Is the war any more unwinnable for us than it is for the Taliban and other jihadis?

And is walking away and risking a Taliban victory there to reestablish Afghanistan as a haven for jihadi terrorists the best alternative? Do we really think we can trust the Taliban to keep foreign jihadis out of Afghanistan?

No war is unwinnable. If losing is unacceptable we must continue to fight. Luckily, fighting the war means supporting Afghan forces who are doing the fighting, for the most part. We may rightly regret that we failed to win outright despite 2,400 dead, but we achieved something for that cost and the cost going forward for defending what we gained is minimal. Would we walk away only to find that, like we did with Iraq, that we had to re-enter the war to restore what we lost after walking away?

Remember, those interviews took place when we were doing most of the fighting and were suffering more deaths. Would those participants be in favor of walking away now?

If we can't win with what we are doing, work the problem and figure out how to win. If the revelations from the Washington Post can help us do that, this is great. Victory can die in darkness.

If the story is just an effort to relive the glories of The Pentagon Papers regarding the Vietnam War--noted in the Post article--to lose this war, that is horrible. Victory can die in partisanship, too.

But hey, I've long known the "good war" would become bad.

UPDATE: There was no war on the truth in Afghanistan. I won't stand with everything the author writes, but I agree with the lead point.

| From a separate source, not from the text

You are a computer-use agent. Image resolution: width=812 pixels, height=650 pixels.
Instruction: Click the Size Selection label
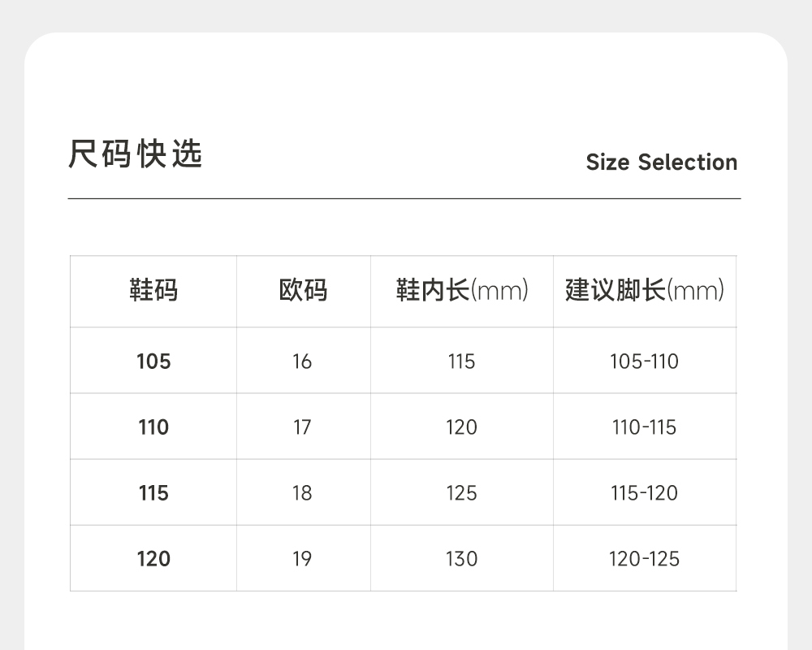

UPDATE: I could put up with claims that the Afghanistan war proves we failed to learn the lessons of Vietnam except for the fact that we defeated the Viet Cong (and what was there was just astro-turfed North Vietnamese manning the units) before we left, and South Vietnam fell to a conventional North Vietnamese invasion after we cut defense aid below the level the military we built there needed to fight and refused to provide air support.